3° giorno  Chitral     Lunga tappa di trasferimento per arrivare a Chitral, 10/12 ore di viaggio secondo le condizioni delle strade. Si oltrepassano il Malakand Pass, Chakadara e il bel villaggio di Dir dove incomincia la salita al Lowari Pass (3200 m). Dopo il Passo si raggiunge la valle di Chitral, forse l'angolo più ignorato dalla civiltà delle regioni settentrionali del Pakistan, letteralmente immersa in mezzo alla catena dell'Hindo Kush a nord e ad ovest, e alle montagne dell'Hindo Kush ad est.
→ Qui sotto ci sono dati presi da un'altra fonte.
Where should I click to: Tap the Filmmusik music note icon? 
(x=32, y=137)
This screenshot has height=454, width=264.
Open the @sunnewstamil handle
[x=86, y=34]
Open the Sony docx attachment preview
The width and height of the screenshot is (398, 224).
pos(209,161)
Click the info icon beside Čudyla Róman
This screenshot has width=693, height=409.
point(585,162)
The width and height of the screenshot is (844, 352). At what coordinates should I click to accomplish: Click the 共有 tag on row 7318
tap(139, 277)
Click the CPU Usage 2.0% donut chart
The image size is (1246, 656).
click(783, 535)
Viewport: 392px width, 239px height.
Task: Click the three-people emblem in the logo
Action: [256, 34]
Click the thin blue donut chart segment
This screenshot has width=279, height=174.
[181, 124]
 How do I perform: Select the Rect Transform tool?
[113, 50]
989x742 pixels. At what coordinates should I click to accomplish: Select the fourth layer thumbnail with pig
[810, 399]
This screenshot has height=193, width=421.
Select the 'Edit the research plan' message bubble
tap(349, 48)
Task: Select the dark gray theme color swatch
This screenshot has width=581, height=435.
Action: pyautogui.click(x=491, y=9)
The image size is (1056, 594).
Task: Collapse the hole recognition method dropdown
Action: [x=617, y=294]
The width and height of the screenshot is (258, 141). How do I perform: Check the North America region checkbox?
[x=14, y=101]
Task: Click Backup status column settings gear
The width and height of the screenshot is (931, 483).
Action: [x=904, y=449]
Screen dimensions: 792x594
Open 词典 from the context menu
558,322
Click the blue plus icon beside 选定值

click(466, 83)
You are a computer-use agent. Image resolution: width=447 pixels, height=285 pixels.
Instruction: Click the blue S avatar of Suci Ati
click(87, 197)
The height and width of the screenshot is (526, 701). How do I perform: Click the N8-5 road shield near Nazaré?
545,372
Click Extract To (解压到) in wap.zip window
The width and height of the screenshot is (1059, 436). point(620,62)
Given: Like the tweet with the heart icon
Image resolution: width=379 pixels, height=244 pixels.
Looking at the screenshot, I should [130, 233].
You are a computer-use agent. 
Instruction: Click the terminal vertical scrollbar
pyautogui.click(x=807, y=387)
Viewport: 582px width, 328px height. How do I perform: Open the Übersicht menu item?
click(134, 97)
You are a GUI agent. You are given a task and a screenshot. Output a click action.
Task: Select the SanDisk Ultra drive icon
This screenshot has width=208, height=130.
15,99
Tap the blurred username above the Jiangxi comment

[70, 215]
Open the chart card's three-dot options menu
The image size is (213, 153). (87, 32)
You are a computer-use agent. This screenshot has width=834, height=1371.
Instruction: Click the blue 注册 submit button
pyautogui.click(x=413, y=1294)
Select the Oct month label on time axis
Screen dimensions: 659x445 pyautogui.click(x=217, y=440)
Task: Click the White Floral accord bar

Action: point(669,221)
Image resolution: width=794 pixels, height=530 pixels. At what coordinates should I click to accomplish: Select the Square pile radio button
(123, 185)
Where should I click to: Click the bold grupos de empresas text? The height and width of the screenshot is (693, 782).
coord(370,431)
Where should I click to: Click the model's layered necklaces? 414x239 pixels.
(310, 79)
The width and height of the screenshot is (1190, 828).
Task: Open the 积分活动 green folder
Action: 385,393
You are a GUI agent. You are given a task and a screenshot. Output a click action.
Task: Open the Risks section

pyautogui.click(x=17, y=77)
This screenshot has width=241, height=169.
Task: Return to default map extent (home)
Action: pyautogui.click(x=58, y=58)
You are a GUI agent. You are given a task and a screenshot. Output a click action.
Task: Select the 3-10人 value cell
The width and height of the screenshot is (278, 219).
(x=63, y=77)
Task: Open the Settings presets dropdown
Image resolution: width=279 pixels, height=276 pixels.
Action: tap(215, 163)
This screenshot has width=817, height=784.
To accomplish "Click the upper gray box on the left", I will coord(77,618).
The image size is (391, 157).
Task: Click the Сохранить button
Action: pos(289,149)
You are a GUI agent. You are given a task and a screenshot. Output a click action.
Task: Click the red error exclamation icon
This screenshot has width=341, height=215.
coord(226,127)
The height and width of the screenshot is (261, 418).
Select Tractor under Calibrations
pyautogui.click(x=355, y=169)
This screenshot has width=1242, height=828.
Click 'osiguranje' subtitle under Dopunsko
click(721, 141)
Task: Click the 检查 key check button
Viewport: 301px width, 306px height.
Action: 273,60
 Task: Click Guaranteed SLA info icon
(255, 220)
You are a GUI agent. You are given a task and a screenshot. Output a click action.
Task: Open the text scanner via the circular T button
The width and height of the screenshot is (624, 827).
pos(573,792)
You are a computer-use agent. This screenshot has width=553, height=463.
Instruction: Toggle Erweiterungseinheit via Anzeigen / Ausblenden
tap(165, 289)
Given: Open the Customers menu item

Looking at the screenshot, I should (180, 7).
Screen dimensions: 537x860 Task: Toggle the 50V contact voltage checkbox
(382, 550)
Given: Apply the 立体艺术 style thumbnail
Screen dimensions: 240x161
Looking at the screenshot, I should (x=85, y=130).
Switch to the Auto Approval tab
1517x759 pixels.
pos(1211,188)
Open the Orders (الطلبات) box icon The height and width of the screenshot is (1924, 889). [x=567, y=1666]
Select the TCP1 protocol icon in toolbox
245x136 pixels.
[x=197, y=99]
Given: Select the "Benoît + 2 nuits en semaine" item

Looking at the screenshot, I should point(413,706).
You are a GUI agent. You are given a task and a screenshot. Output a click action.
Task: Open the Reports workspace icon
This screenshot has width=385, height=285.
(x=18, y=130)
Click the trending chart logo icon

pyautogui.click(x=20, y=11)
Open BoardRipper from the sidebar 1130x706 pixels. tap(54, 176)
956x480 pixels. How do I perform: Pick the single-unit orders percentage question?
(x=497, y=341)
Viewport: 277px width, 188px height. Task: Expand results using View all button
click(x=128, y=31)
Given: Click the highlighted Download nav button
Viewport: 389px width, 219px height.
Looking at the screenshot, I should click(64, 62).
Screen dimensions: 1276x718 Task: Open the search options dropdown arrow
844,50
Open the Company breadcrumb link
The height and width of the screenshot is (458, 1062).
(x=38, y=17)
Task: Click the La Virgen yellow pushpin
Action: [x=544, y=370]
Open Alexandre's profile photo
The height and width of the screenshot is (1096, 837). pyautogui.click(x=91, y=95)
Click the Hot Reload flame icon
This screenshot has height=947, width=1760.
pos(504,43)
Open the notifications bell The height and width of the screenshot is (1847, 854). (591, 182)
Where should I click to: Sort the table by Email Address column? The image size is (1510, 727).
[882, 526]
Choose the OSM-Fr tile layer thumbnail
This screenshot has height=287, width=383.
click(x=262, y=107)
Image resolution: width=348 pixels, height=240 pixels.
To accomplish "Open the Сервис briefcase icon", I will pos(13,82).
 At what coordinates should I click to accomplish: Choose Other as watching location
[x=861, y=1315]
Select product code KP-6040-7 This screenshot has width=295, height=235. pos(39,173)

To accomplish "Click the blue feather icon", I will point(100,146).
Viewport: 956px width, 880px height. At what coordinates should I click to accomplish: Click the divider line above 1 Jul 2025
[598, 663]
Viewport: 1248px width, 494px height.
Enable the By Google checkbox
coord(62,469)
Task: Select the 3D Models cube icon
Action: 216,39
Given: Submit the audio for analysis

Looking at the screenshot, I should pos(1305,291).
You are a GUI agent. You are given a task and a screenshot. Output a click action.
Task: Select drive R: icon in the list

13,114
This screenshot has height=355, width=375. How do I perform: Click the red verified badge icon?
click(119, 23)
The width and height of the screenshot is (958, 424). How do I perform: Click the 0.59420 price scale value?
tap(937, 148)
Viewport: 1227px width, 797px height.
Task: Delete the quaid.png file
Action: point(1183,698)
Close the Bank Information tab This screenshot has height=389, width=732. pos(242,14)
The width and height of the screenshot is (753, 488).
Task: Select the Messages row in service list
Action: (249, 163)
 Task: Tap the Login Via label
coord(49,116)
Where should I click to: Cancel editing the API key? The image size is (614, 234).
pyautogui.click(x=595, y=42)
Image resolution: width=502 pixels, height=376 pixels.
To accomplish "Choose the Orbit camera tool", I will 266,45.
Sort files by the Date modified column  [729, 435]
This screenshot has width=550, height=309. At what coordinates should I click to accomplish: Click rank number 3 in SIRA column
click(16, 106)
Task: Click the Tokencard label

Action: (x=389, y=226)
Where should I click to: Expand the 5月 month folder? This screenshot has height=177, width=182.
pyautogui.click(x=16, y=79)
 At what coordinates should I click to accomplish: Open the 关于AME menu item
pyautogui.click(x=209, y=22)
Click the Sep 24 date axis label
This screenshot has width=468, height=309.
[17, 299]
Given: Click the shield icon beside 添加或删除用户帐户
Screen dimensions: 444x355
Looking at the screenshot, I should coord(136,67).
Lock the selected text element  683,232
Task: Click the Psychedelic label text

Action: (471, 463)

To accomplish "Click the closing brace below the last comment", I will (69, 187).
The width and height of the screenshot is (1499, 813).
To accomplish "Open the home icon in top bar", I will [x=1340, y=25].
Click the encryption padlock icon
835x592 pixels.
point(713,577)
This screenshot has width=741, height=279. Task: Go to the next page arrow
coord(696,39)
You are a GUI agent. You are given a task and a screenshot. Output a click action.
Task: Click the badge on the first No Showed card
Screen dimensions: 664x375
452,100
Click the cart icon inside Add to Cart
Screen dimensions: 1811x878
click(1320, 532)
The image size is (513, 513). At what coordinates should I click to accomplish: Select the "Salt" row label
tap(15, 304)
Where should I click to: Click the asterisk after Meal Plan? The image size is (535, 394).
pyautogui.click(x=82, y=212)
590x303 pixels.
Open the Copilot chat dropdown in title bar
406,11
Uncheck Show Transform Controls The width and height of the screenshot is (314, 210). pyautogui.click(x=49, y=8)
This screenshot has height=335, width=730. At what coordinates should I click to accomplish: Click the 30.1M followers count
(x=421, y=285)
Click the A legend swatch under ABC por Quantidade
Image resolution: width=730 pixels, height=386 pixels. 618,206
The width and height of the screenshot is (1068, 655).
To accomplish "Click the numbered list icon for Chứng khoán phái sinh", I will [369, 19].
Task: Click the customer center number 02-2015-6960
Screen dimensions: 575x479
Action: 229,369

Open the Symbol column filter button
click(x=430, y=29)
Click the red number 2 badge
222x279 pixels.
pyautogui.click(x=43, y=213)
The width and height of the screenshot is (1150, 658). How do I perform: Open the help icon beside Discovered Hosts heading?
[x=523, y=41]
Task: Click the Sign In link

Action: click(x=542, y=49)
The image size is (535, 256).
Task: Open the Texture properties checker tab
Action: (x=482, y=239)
Sul fondo della valle sorge il centro amministrativo di Chitral, il più importante nucleo urbano della zona: la particolarità della città è il caratteristico Bazar Shahi, dove le etnie locali si mescolano con quelle afgane. Sistemazione in hotel.
4° giorno  Lasht     Lunga giornata di trasferimento in jeep lungo la valle dello Yarkhun. Si pone il primo campo nei pressi del villaggio. Qui saranno ingaggiati i portatori che seguiranno la spedizione fino a Darkot.
5° giorno  Kisharaja (3410 m)     Le colture, soprattutto di papavero, si fanno più rare ed il paesaggio diventa più arido. Sul versante Nord, dall'altra parte del fiume, appaiono grandi valli glaciali dominate da numerose vette inviolate. Si oltrepassa Ghararum per giungere all'altezza di Khan Khun, dove si guarda il torrente. Ancora due ore di marcia per sistemare il campo nei pressi della frazione di Kisharaja. Tappa di 6 ore.
6° giorno  Chikar (3700 m)     Tappa di circa 6 ore. Si segue il corso del fiume Yarkun fino a raggiungere un piccolo ponte che ne permette l'attraversamento; poi sulla riva opposta si risale fino a Chikar, uno degli ultimi villaggi permanenti della valle alla base del ghiacciaio Darkot. Tappa di 7 ore.
7° giorno  Chikar     Giornata di riposo per acclimatarsi al meglio prima di affrontare la parte più impegnativa del trekking. Possibilità di salita a Cima delle Donne (5.100 m). Pernottamento in tenda.
8°/9° giorno  Darkot     In due giorni di marcia si supera il passo di Darkot lungo l'itinerario seguito dai pastori che portano gli yak durante l'estate a pascolare a Chikar. Nel pomeriggio del secondo giorno si giunge a Darkot dove verrà cambiata la squadra di portatori.
10°/11° giorno  Bahri Lake     Si sale lungo una cresta che sovrasta il villaggio e lasciandosi alle spalle i campi coltivati ci si inoltra in un ambiente himalayano. Il primo campo viene posto alla base dell'Arghil Pass che verrà superato il giorno successivo. La discesa verso Bahri è lunga e su terreno morenico. Si giunge al lago nel tardo pomeriggio. Pernottamento in tenda.
12°/17° giorno  Attività alpinistica     Giornate dedicate al relax o per chi ha velleità alpinistiche possibilità di salire cime dai 5.500 ai 6.100 m. Pernottamento al campo base.
18° giorno  Ghothulti     Dopo colazione inizia la lunga ma piacevole discesa verso Ghothulti. Si attraversano campi coltivati e villaggi dove l'accoglienza della gente è proverbiale. Pernottamento in tenda.
19° giorno  Gilgit     Tappa di trasferimento in jeep lungo le rive del fiume Iskhoman fino a Gilgit. Arrivo nel primo pomeriggio e tempo a disposizione per visitare il bazar della città. Pernottamento in albergo.
20° giorno  Islamabad     All'alba partenza per Islamabad lungo la Karakorum Highway. L'arrivo nella capitale pakistana è previsto nella serata ma le ore di percorrenza sono determinate dalle condizioni della strada. Pernottamento in albergo.
21°/22° giorno  Venezia     Mattinata a disposizione e nel tardo pomeriggio trasferimento in aeroporto e volo per Dubai. In coincidenza volo per l'Europa. Arrivo a Venezia nella mattinata.